Given the huge volume of funds under management by institutional investors, including pension funds and other funds, there is a critical need to ensure that these funds are managed responsibly and sustainably.

Since the enactment of the Stewardship Code for Institutional Investors in 2017, there has been commendable progress on its implementation in the market. There is now more understanding by institutional investors on their stewardship responsibilities, coupled with the appreciation of their fiduciary duties to clients.

Prior to the enactment of the Stewardship Code, there was no structured framework or guidance to institutional investors to enable them to discharge their responsibilities. Each institutional investor had its own understanding of its stewardship role and responsibilities, giving rise to contradictory, inconsistent and often conflicting expectations.

The Stewardship Code sought to provide a structured, coherent, and comprehensive approach to stewardship responsibilities so as to enable institutional investors make informed decisions for the success and sustainability of the capital market and the financial sector generally.

Since 2017, the Capital Markets Authority (CMA) has continued to engage all relevant stakeholders to enhance awareness of the Stewardship Code and promote its adoption by institutional investors, especially asset owners and managers.
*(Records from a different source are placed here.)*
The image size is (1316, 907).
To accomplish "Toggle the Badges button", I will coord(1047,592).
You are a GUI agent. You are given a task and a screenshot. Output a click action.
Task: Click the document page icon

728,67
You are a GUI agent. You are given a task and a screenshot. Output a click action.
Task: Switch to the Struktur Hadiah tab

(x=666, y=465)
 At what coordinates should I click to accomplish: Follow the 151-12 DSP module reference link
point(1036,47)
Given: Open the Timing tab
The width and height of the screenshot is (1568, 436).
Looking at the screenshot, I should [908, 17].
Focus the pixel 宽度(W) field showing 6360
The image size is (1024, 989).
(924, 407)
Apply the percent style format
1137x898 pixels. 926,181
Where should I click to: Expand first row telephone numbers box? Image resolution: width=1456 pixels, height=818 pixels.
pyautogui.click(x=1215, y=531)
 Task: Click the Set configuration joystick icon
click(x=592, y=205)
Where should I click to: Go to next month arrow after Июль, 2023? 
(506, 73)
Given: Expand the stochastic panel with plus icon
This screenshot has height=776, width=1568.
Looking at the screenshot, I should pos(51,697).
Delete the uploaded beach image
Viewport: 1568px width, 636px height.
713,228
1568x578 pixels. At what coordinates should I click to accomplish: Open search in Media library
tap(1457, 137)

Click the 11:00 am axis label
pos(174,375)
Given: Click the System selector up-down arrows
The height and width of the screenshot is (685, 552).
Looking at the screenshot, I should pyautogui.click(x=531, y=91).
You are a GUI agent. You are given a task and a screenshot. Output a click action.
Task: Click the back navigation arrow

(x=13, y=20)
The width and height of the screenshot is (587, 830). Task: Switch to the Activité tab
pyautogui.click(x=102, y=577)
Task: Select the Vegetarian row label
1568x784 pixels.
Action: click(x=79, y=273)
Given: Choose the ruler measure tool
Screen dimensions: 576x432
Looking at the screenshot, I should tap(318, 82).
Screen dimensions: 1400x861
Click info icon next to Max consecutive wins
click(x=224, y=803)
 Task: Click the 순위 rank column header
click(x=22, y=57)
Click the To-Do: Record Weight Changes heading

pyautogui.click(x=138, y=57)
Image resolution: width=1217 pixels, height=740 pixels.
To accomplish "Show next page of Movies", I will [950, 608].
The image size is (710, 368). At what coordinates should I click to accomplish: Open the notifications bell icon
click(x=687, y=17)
The CMA continues to call on institutional investors to become signatories to the Code and apply its principles.

In 2021, the CMA signed a memorandum of understanding with the Institute of Certified Secretaries (ICS), the Fund Managers Association (FMA) and the Association of Retirement Benefits Schemes (ARBS). The MoU seeks to establish a structured and coordinated framework for partnership and collaboration between the CMA and these institutions in the promotion of stewardship and good governance.

The authority has had several engagements with ICS, FMA and ARBS in line with the commitments made in the MoUs.

This new award category will assess the extent to which institutional investors have applied the principles set out in the Stewardship Code. The principles in the Code include responsible investment policies, monitoring of investee companies, active and informed voting practices, engagement and collaboration, management of conflicts of interest, focus on sustainability and ESG issues and public disclosures and client reporting. Each participating organisation will be assessed on the extent to which it has integrated these policies.

Some of the benefits of participation include submission to independent assessment on identified parameters of governance, customised governance assessment reports presented to each participant, and recognition of institutional investors demonstrating best practice in their stewardship role.

The assessments will be conducted by competent and experienced governance experts who will add value to each participating organisation.

Ultimately, it is investors that stand to benefit from this rigorous assessment process as their funds become better and more sustainably managed.

The writer is a senior governance oversight officer at the Capital Markets Authority.